[Dataset records]
□ □ □

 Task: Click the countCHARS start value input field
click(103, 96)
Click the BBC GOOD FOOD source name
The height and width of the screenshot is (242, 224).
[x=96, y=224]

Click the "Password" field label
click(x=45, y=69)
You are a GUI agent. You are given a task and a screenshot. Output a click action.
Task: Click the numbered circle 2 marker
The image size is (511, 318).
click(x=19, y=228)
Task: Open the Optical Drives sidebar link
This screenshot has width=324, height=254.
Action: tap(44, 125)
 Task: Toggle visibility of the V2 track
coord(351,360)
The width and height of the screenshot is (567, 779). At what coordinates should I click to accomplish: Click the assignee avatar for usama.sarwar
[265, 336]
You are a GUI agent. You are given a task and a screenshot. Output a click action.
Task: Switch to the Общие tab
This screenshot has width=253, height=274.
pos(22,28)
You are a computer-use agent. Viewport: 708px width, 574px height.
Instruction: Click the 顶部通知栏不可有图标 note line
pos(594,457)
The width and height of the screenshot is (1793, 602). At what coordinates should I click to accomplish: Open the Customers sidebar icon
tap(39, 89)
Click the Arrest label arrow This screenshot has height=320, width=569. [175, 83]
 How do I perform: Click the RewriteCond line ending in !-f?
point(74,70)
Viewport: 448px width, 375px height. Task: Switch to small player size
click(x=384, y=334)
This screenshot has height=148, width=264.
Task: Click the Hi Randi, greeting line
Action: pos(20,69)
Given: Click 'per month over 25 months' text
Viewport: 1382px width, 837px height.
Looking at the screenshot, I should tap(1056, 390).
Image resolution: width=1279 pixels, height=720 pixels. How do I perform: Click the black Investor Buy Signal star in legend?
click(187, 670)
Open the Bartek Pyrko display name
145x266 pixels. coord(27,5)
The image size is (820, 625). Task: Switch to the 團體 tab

□ □ □

**ACTION ITEM:** The expected response is the full set of records, reproduced exactly.

**OUTPUT OF THE TASK:**
 Task: Click the countCHARS start value input field
click(103, 96)
Click the BBC GOOD FOOD source name
The height and width of the screenshot is (242, 224).
[x=96, y=224]

Click the "Password" field label
click(x=45, y=69)
You are a GUI agent. You are given a task and a screenshot. Output a click action.
Task: Click the numbered circle 2 marker
The image size is (511, 318).
click(x=19, y=228)
Task: Open the Optical Drives sidebar link
This screenshot has width=324, height=254.
Action: tap(44, 125)
 Task: Toggle visibility of the V2 track
coord(351,360)
The width and height of the screenshot is (567, 779). At what coordinates should I click to accomplish: Click the assignee avatar for usama.sarwar
[265, 336]
You are a GUI agent. You are given a task and a screenshot. Output a click action.
Task: Switch to the Общие tab
This screenshot has width=253, height=274.
pos(22,28)
You are a computer-use agent. Viewport: 708px width, 574px height.
Instruction: Click the 顶部通知栏不可有图标 note line
pos(594,457)
The width and height of the screenshot is (1793, 602). At what coordinates should I click to accomplish: Open the Customers sidebar icon
tap(39, 89)
Click the Arrest label arrow This screenshot has height=320, width=569. [175, 83]
 How do I perform: Click the RewriteCond line ending in !-f?
point(74,70)
Viewport: 448px width, 375px height. Task: Switch to small player size
click(x=384, y=334)
This screenshot has height=148, width=264.
Task: Click the Hi Randi, greeting line
Action: pos(20,69)
Given: Click 'per month over 25 months' text
Viewport: 1382px width, 837px height.
Looking at the screenshot, I should tap(1056, 390).
Image resolution: width=1279 pixels, height=720 pixels. How do I perform: Click the black Investor Buy Signal star in legend?
click(187, 670)
Open the Bartek Pyrko display name
145x266 pixels. coord(27,5)
The image size is (820, 625). Task: Switch to the 團體 tab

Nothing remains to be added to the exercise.